Cockroachdb-Specific Remediation in Feathersjs — concrete code fixes
Remediation focuses on making data-access patterns independent of existence and ownership outcomes. In Feathersjs, this can be achieved by ensuring that queries always take a constant amount of time and that ownership checks do not introduce early branches that affect timing. Use a single query that joins the target record with the user context and returns a uniform result shape, avoiding conditional early exits based on presence or ownership.
Below is a secure Feathersjs hook that performs a constant-time lookup against Cockroachdb. The query retrieves the row only when it matches both the identifier and the user ownership; otherwise, it returns a deterministic empty result. This ensures that the response path and timing remain consistent regardless of whether the record exists or is owned by another user:
app.service('users').hooks({
before: {
async get(context) {
const { id } = context.params.query;
const userId = context.params.user && context.params.user.id;
// Constant-time query: always returns a row or empty result
const rows = await context.app.get('cockroachdb').query(
`SELECT data FROM users WHERE id = $1 AND user_id = $2`,
[id, userId]
);
// Uniform handling: no early throw based on existence or ownership
context.result = rows.length === 1 ? rows[0] : null;
}
}
});
If you need to differentiate between "not found" and "forbidden" at a higher layer without leaking timing, perform the distinction after a constant-time fetch by returning a generic error and logging internally for audit purposes, rather than branching on database-level conditions that affect response duration.
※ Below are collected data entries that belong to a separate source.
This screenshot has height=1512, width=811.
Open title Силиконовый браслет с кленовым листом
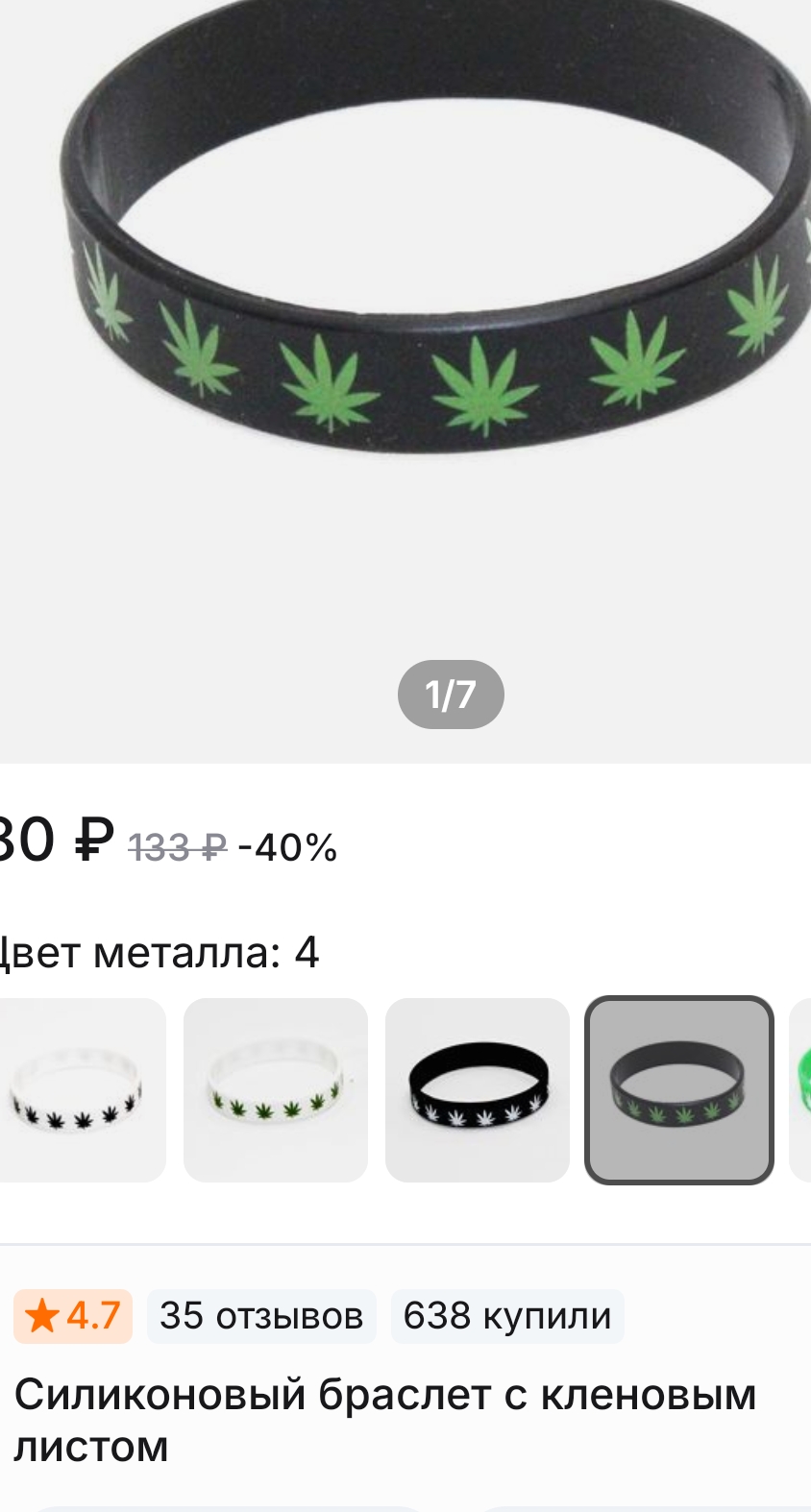click(x=384, y=1420)
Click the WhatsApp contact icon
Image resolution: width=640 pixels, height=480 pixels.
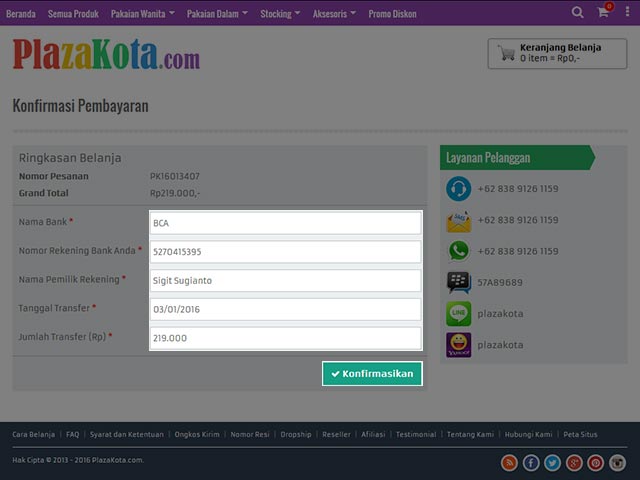click(x=458, y=251)
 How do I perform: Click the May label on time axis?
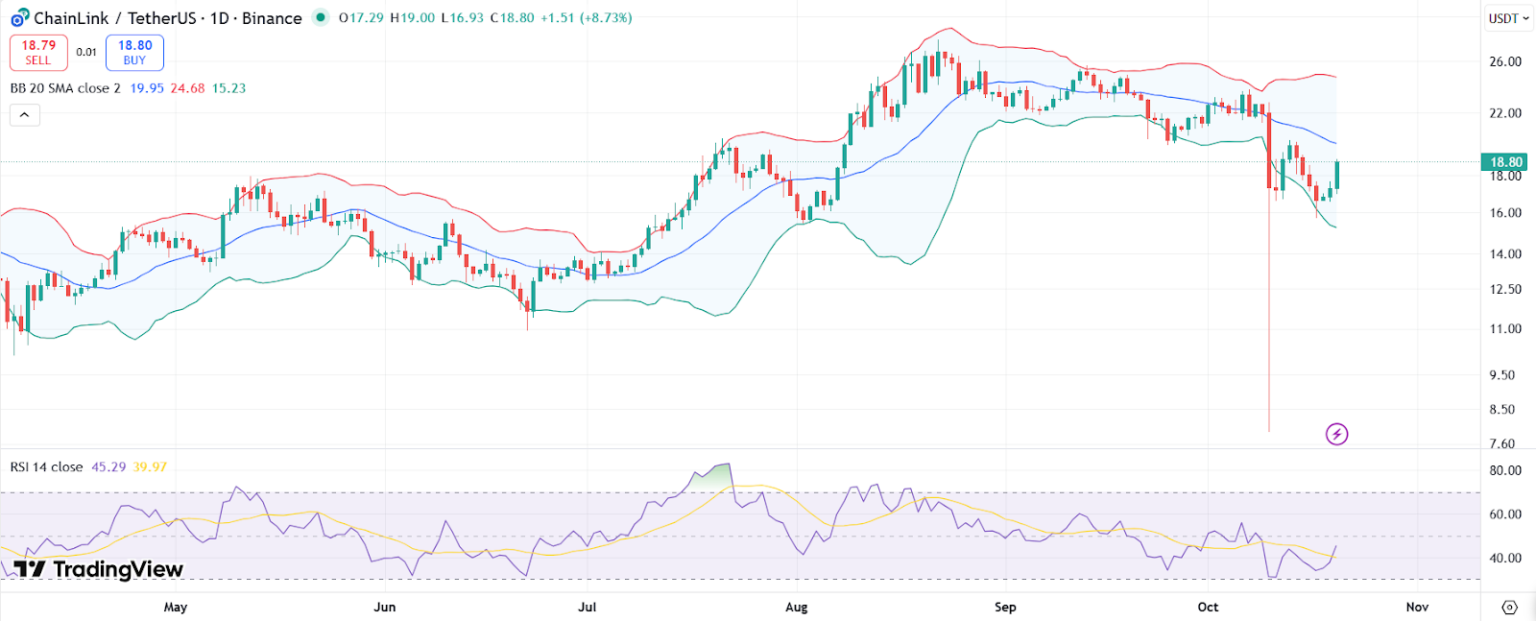175,607
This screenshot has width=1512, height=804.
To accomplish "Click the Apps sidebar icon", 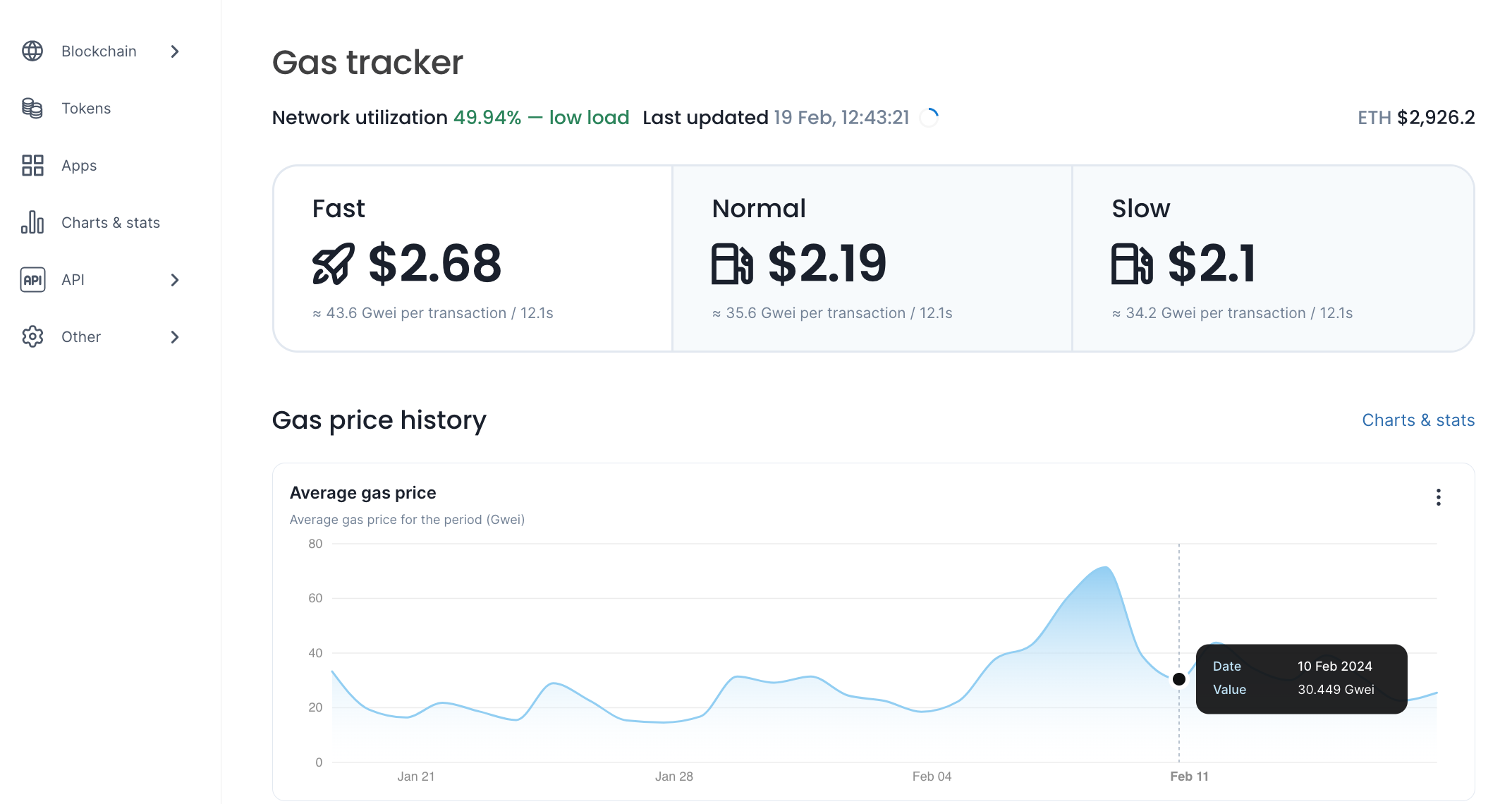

The above query uses an indexed lookup on (id, user_id), which should be supported by an index on Cockroachdb to keep latency predictable:
-- Recommended index on Cockroachdb for consistent performance
CREATE INDEX idx_users_id_user_id ON users (id, user_id);
For operations that involve updates or deletions, apply the same principle by always executing the statement and inspecting the number of affected rows, rather than branching on existence checks beforehand:
app.service('messages').hooks({
before: {
remove(context) {
const { id } = context.id;
const userId = context.params.user && context.params.user.id;
// Execute without early branching
const result = context.app.get('cockroachdb').query(
'DELETE FROM messages WHERE id = $1 AND user_id = $2',
[id, userId]
);
// Uniform handling regardless of whether rows existed
context.isHandled = true;
return context;
}
}
});
Additionally, consider using parameterized queries and prepared statements where supported by your Cockroachdb driver to reduce variability in parsing and planning time. In Feathersjs, ensure that hooks do not perform asynchronous operations that depend on secret-dependent branches. By aligning your data-access patterns with constant-time principles and leveraging Cockroachdb’s indexing and transactional semantics, you can mitigate timing-based inference attacks while preserving the intended authorization semantics.